Atomically resolved imaging of radiation-sensitive metal-organic frameworks via electron ptychography

Electron ptychography, recognized as an ideal technique for low-dose imaging, consistently achieves deep sub-angstrom resolution at electron doses of several thousand electrons per square angstrom (e−/Å2) or higher. Despite its proven efficacy, the application of electron ptychography at even lower doses—necessary for materials highly sensitive to electron beams—raises questions regarding its feasibility and the attainable resolution under such stringent conditions. Herein, we demonstrate the implementation of near-atomic-resolution ( ~ 2 Å) electron ptychography reconstruction at electron doses as low as ~100 e−/Å2, for metal-organic frameworks (MOFs), which are known for their extreme sensitivity. The reconstructed images clearly resolve organic linkers, metal clusters, and even atomic columns within these clusters, while unravelling various local structural features in MOFs, including missing linkers, extra clusters, and surface termination modes. By combining the findings from simulations and experiments, we have identified that employing a small convergence semi-angle during data acquisition is crucial for effective iterative ptychographic reconstruction under such low-dose conditions.
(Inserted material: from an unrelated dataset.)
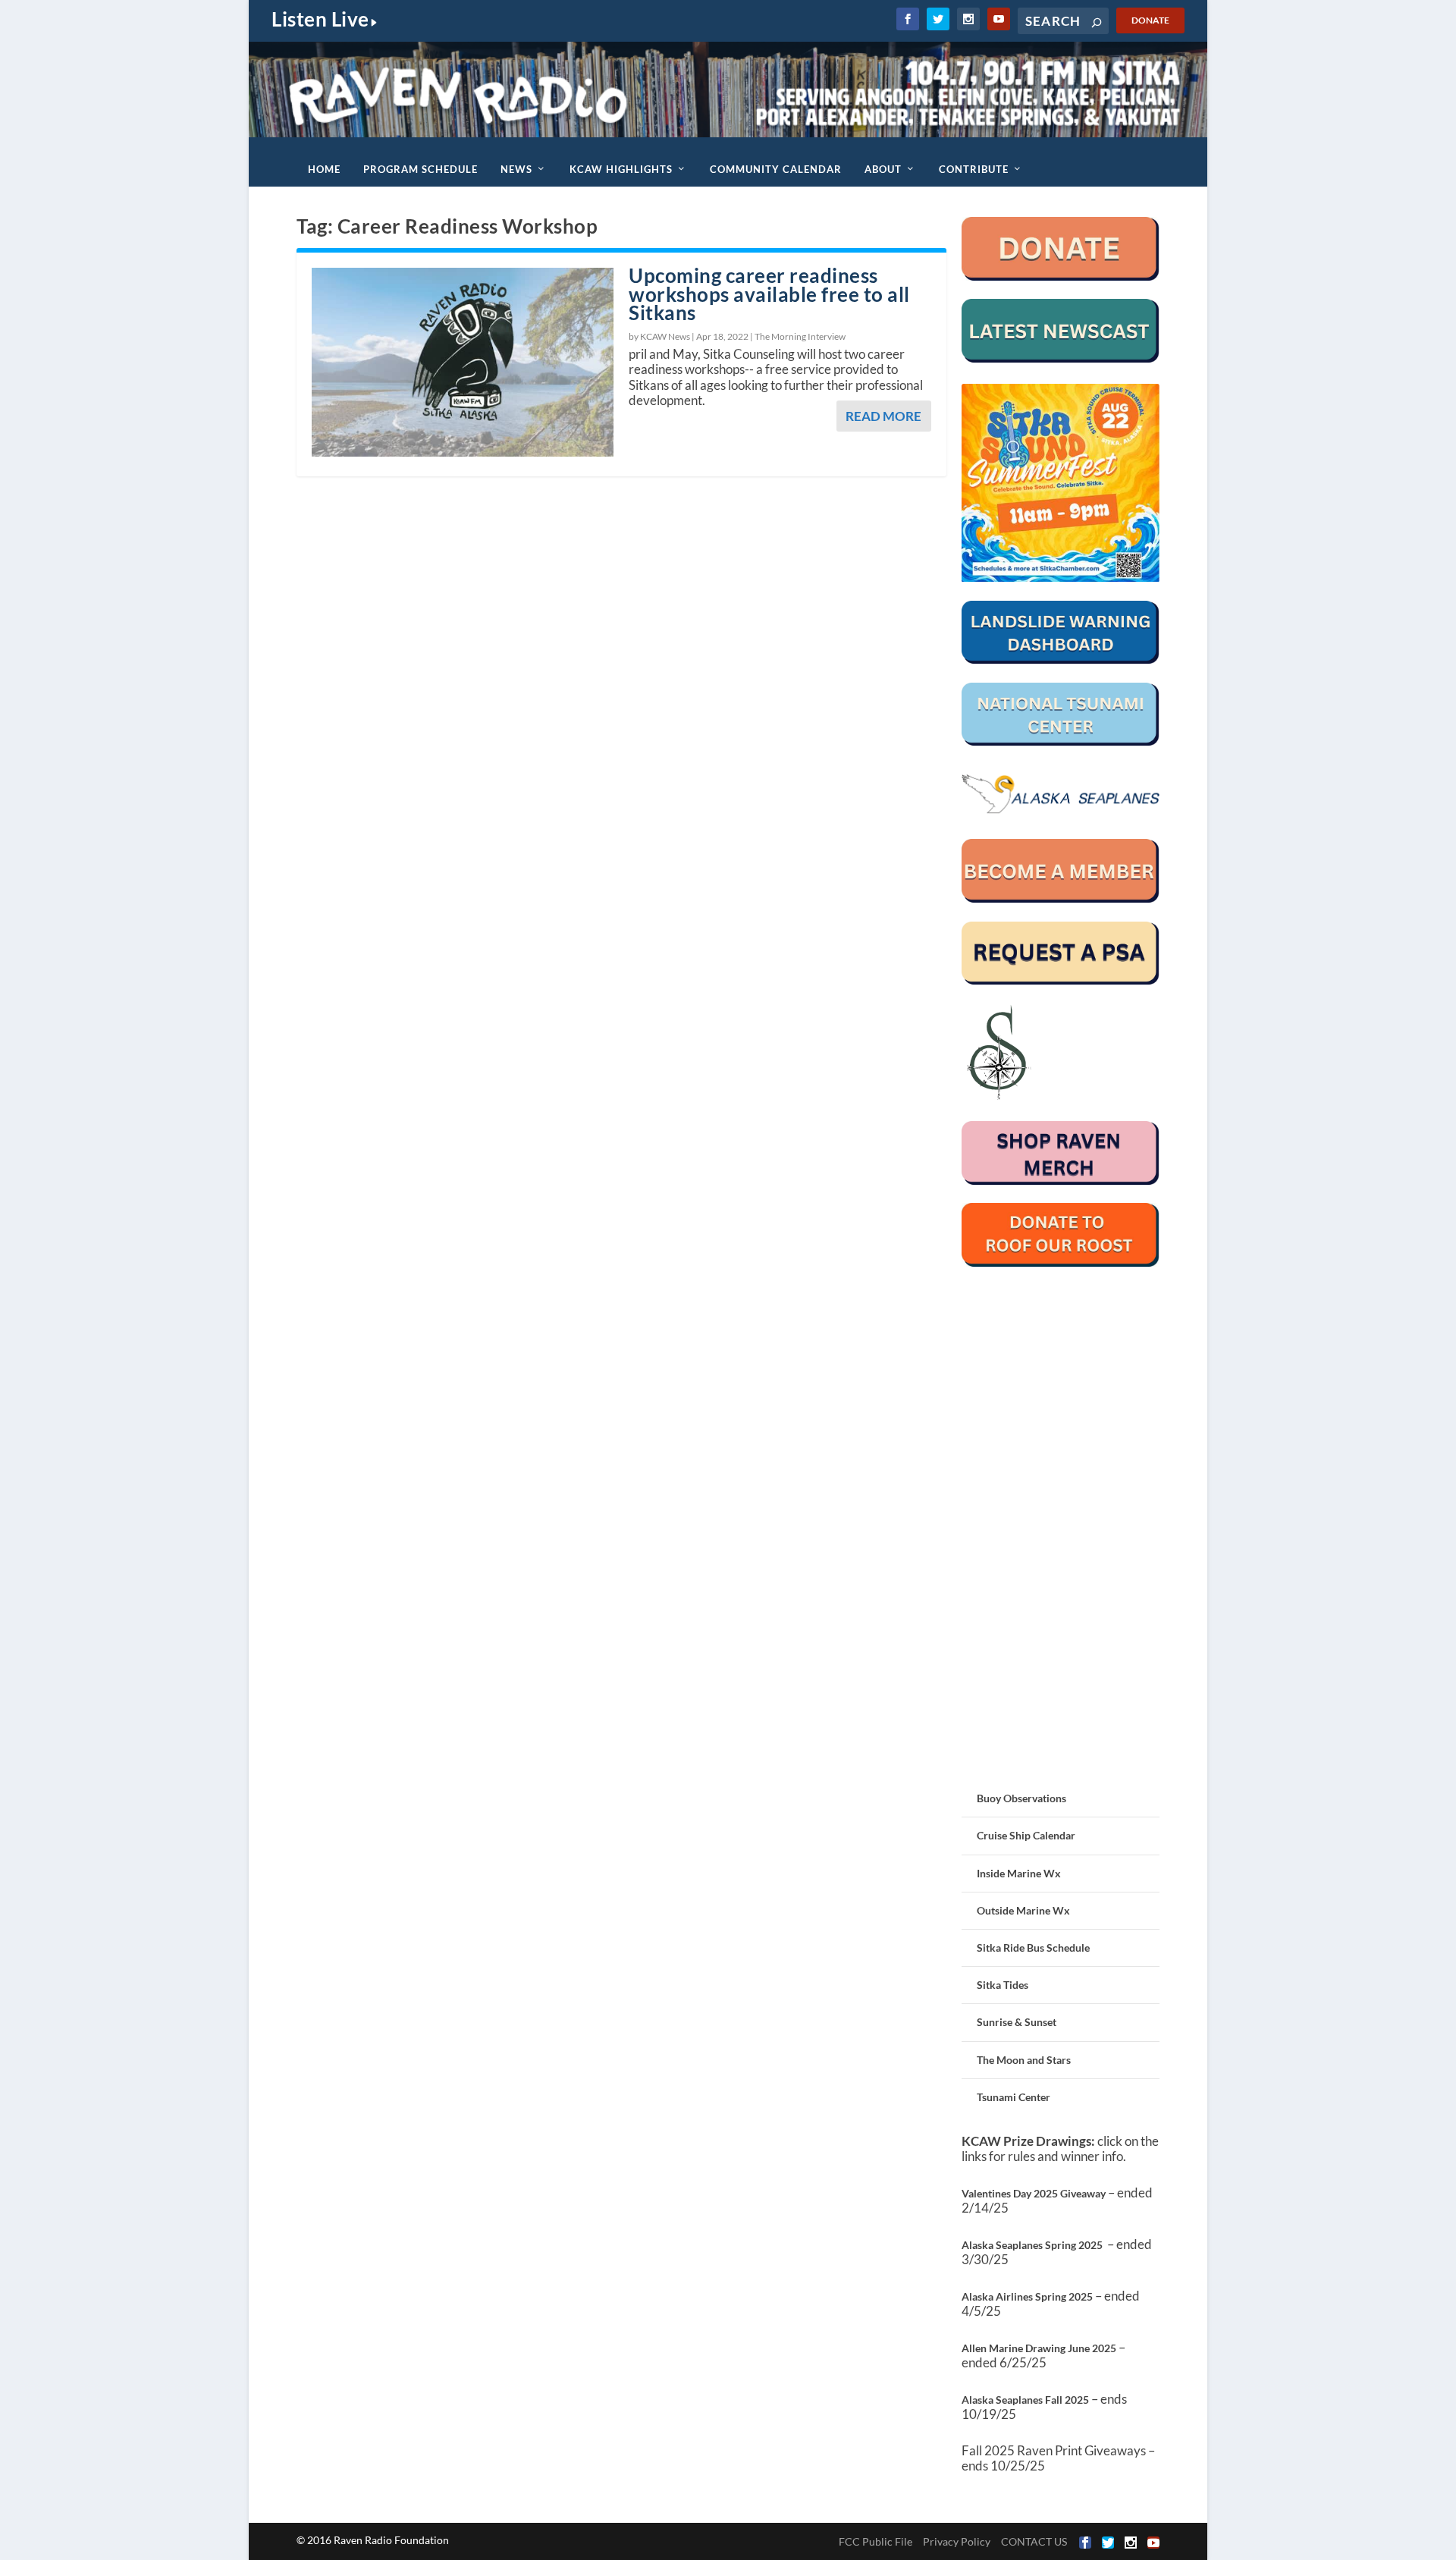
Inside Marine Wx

This important insight advances our understanding of the rapidly evolving electron ptychography technique and provides a novel approach to high-resolution imaging of various sensitive materials. This study investigates optimal 4D-STEM data acquisition parameters for low-dose electron ptychography, achieving near-atomic-resolution ( ~ 2 Å) reconstruction at electron doses of ~100 e−/Å2 on highly sensitive metal-organic framework materials.